Truman had entered politics through the Pendergast political machine in Kansas City, Missouri. Before his elevation to the US Senate, Truman had in effect been a commissioner of public works (a “judge”) of Jackson County. He distinguished himself by becoming an expert on all matters relating to construction and public finance; he also never took a bribe, and presented the spectacle in Washington of a Pendergast senator who had trouble finding the money to keep an apartment in the city. However, he never questioned that part of his job as construction administrator was to distribute patronage fairly among the local Democratic interests. As president, he saw nothing wrong with the “five-percenters” who embarrassed his administration, the old friends who gave responsible jobs and who used their influence, for a fee, to see that certain matters were handled by the bureaucracy more expeditiously.

Most of this was not illegal at the time; some of it still isn’t.
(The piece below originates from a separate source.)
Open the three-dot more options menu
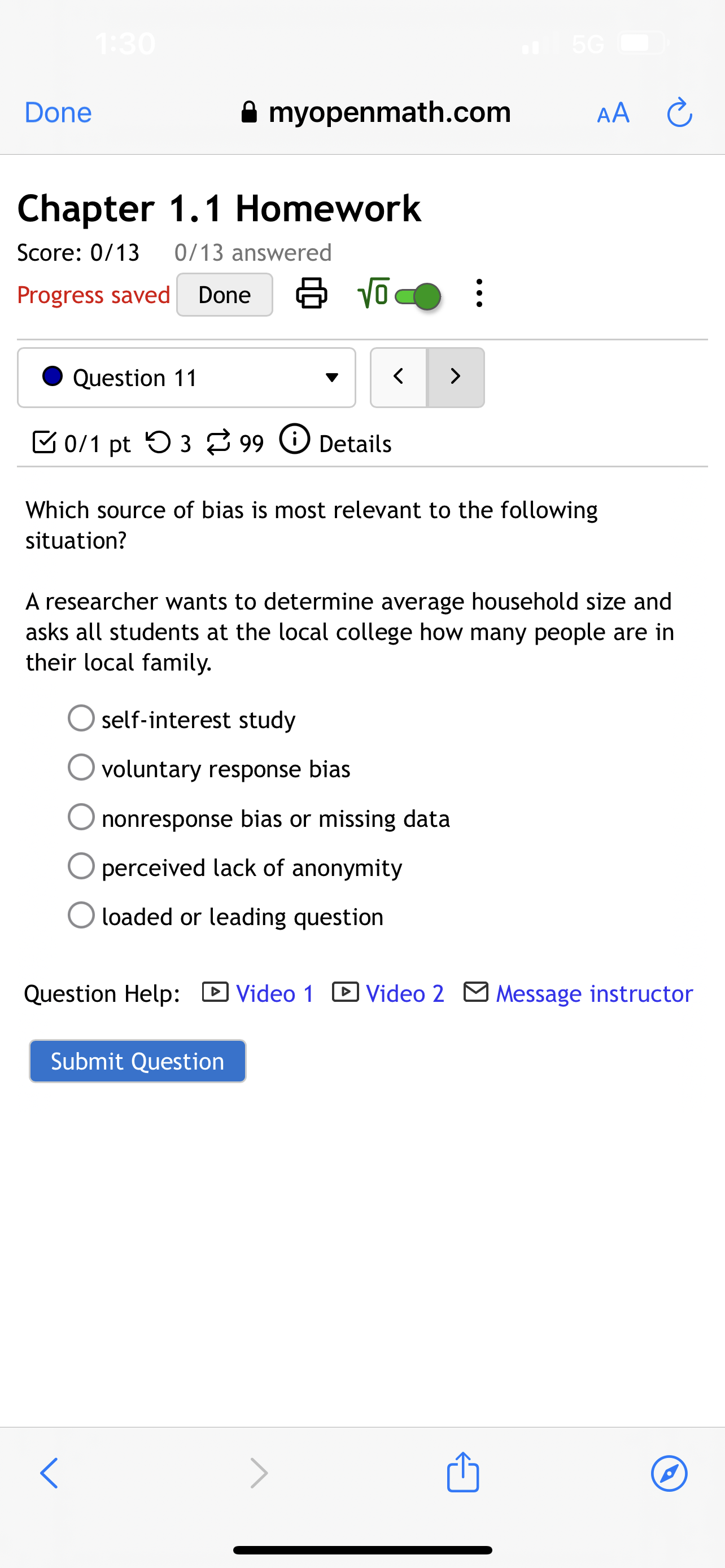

Recently, we saw this Jacksonian attitude not least among the late Republican Congressional majority, whose leadership saw no trouble with spending legislation earmarked for favored constituents, and who really did not see why they had to listen to interest groups who had no intention of donating money to their campaigns. Some of that still isn’t illegal, either, but this Jacksonian principle seems to be less and less well-regarded each time it resurfaces.

* * *

Well, maybe this entry was long enough to be a review, but at least readers have been spared an account Truman’s struggle to learn trigonometry, or his saintly patience with his intolerable mother-in-law. In any case, I am now reading Douhat & Salam’s Grand New Party, for which I hope to do a formal review. After that, I plan to review Thomas F. Madden’s Empires of Trust: How Rome Built – And America Is Building – A New World. There is no avoiding it, I suppose.

By the way, my review of Otto Rahn's Lucifer's Court is available on this site as well as at the Southern Literary Messenger. The difference is that I inserted some links.